To solve the problems, we can interpret the given equation as a simple harmonic motion equation of the form x = Acos(ωt + φ), where A is the amplitude, ω is the angular frequency, t is the time, and φ is the phase constant.
(a) To determine the frequency, we can use the relation between angular frequency and frequency, which is given by ω = 2πƒ, where ω is the angular frequency and ƒ is the frequency. In this case, ω = 6.00π rad/s. Solving for ƒ, we have:
ƒ = ω / (2π) = (6.00π rad/s) / (2π) = 3.00 Hz
So the frequency is 3.00 Hz.
(b) The period of motion, T, is the reciprocal of the frequency, which is given by T = 1/ƒ. Substituting the frequency we found in part (a), we have:
T = 1 / 3.00 Hz = 0.333 s
So the period of the motion is 0.333 s.
(c) The amplitude, A, is the maximum displacement from the equilibrium position. In this case, it is given as 2.00 meters, so the amplitude is 2.00 m.

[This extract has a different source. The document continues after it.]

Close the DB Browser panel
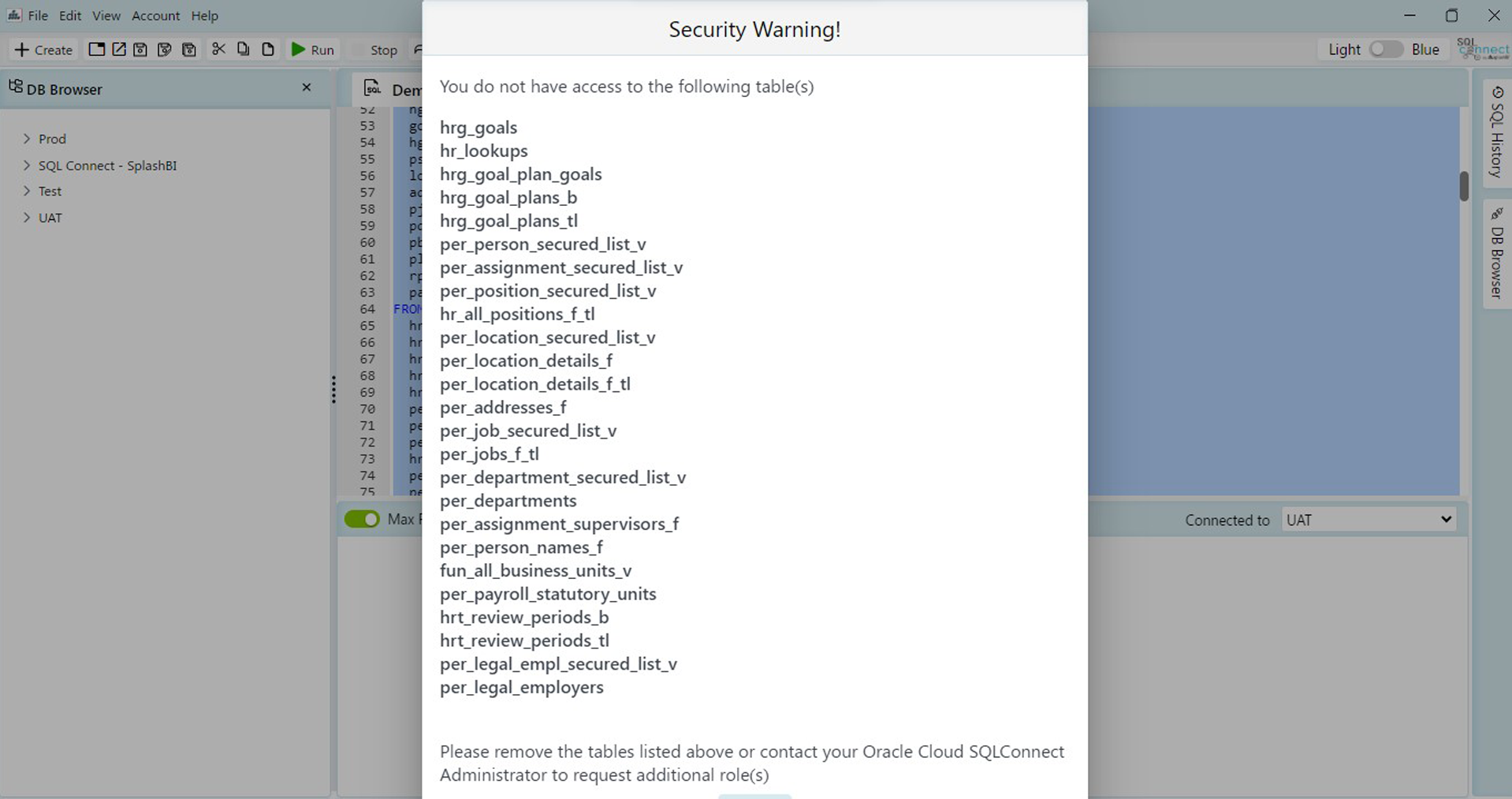This screenshot has height=799, width=1512. tap(307, 88)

(d) The phase constant, φ, is the value of the phase angle when t = 0. To find it, we can compare the given equation to the general form x = Acos(ωt + φ). In this case, we have:
x = 2.00 cos(6.00πt + π)
Comparing the equation to the general form, we can see that φ = π. So the phase constant is π radians.
(e) To determine the position of the particle at t = 0.270 s, we can substitute the value of t into the given equation:
x = 2.00 cos(6.00π(0.270) + π)
x = 2.00 cos(1.62π + π)
Using the trigonometric identity cos(a + b) = cos(a)cos(b) - sin(a)sin(b), we can simplify further:
x = 2.00 [cos(1.62π)cos(π) - sin(1.62π)sin(π)]
x = 2.00 [-cos(0.38π)]
Using the trigonometric identity cos(π/2 - θ) = sin(θ), we can simplify further:
x = 2.00 sin(0.38π)
x = 2.00 sin(0.38 * 180°)
Using the numerical value of sin(0.38 * 180°) ≈ 0.596, we can calculate:
x ≈ 2.00 * 0.596
x ≈ 1.19 m
So the position of the particle at t = 0.270 s is approximately 1.19 m.